Exercise brief | Return, without alteration, the part of the material that opens with the line containing "Task: Click the System" and closes with the line containing "[x=1675, y=43]", both lines included. Omit the pictures from your answer.

Records provided |
==========
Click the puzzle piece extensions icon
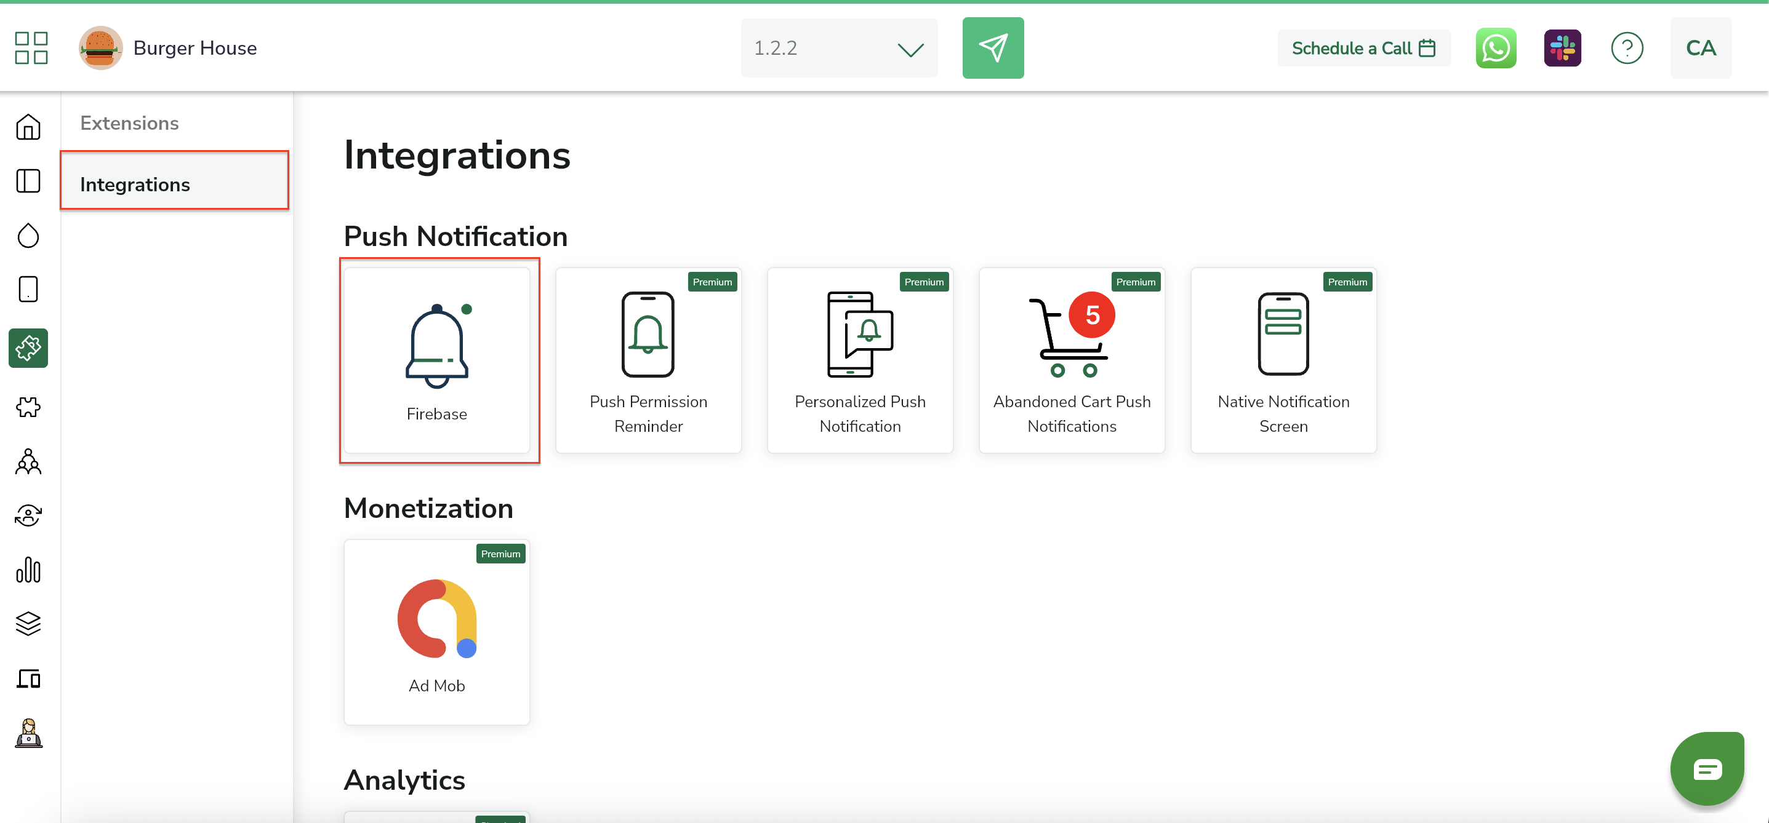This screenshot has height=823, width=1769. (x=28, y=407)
==========
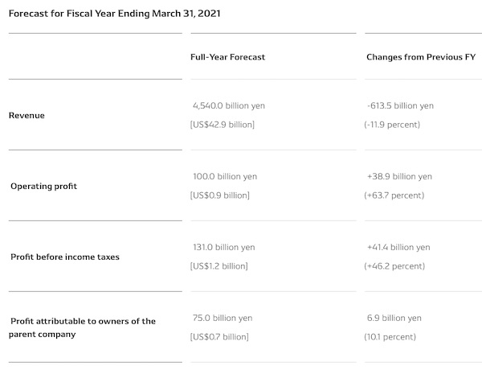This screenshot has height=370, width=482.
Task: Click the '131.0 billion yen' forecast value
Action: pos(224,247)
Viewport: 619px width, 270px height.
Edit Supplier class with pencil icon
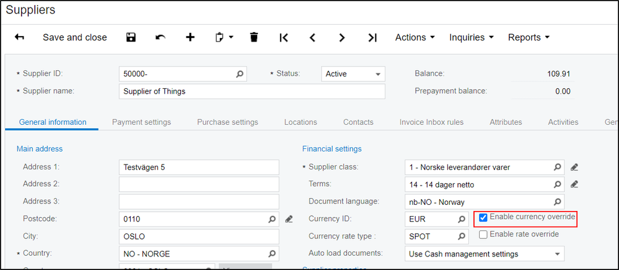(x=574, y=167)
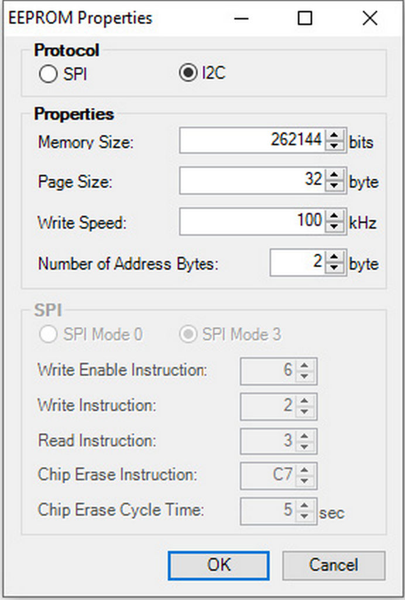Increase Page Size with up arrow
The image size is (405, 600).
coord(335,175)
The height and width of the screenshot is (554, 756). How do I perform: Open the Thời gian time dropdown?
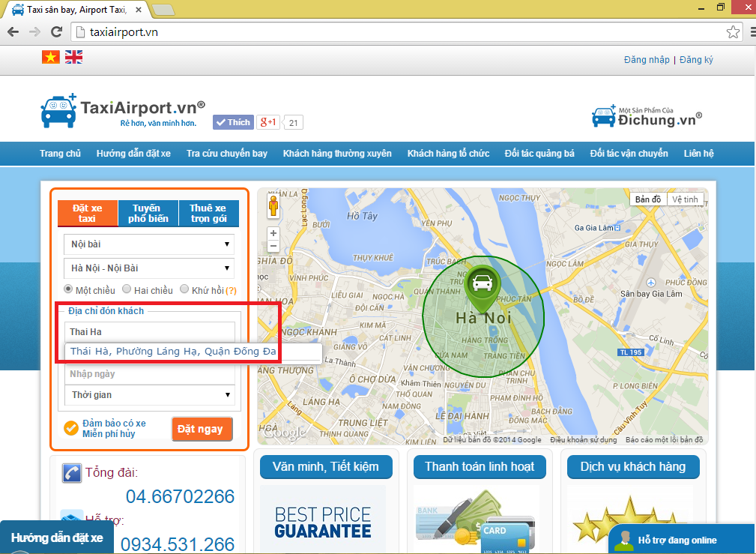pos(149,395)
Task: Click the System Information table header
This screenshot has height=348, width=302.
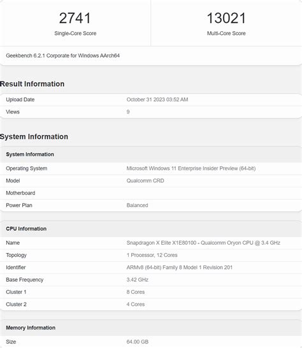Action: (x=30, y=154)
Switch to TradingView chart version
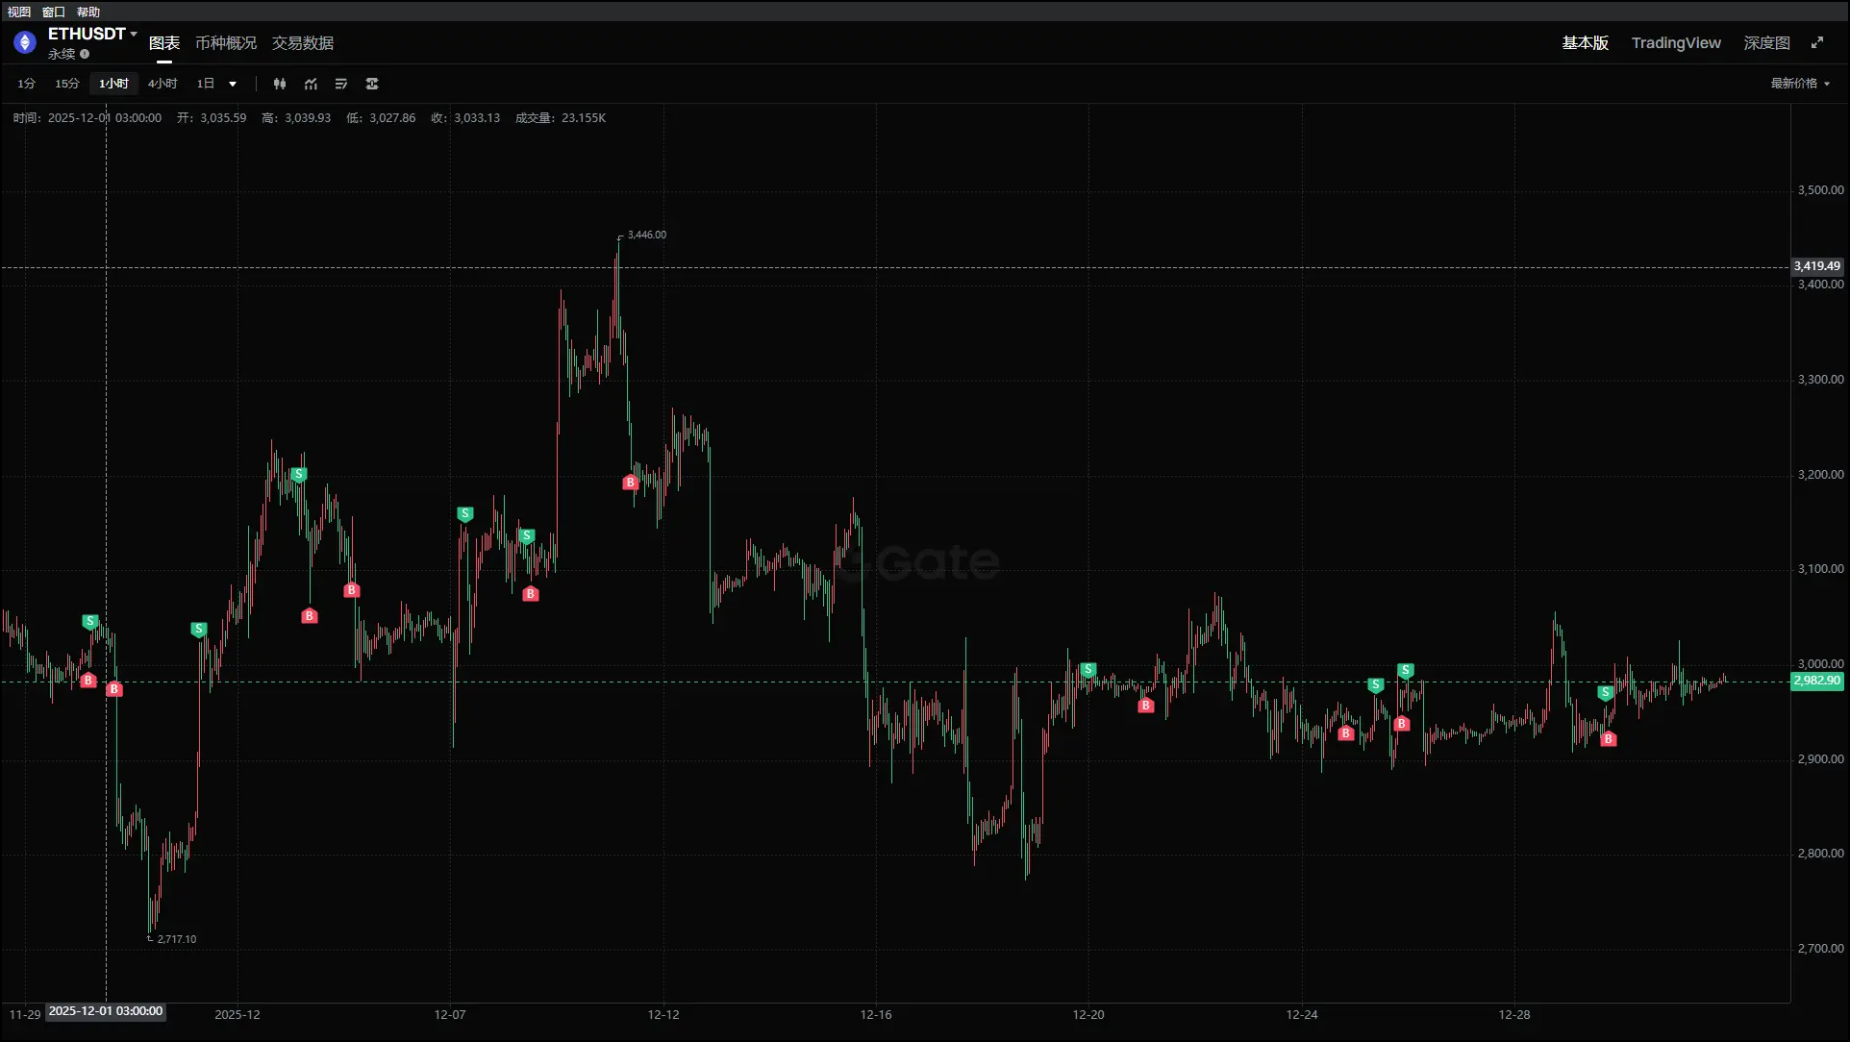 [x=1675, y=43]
==========
Result of the exercise |
Task: Click the System Information table header
This screenshot has height=348, width=302.
Action: (x=30, y=154)
Switch to TradingView chart version
 [x=1675, y=43]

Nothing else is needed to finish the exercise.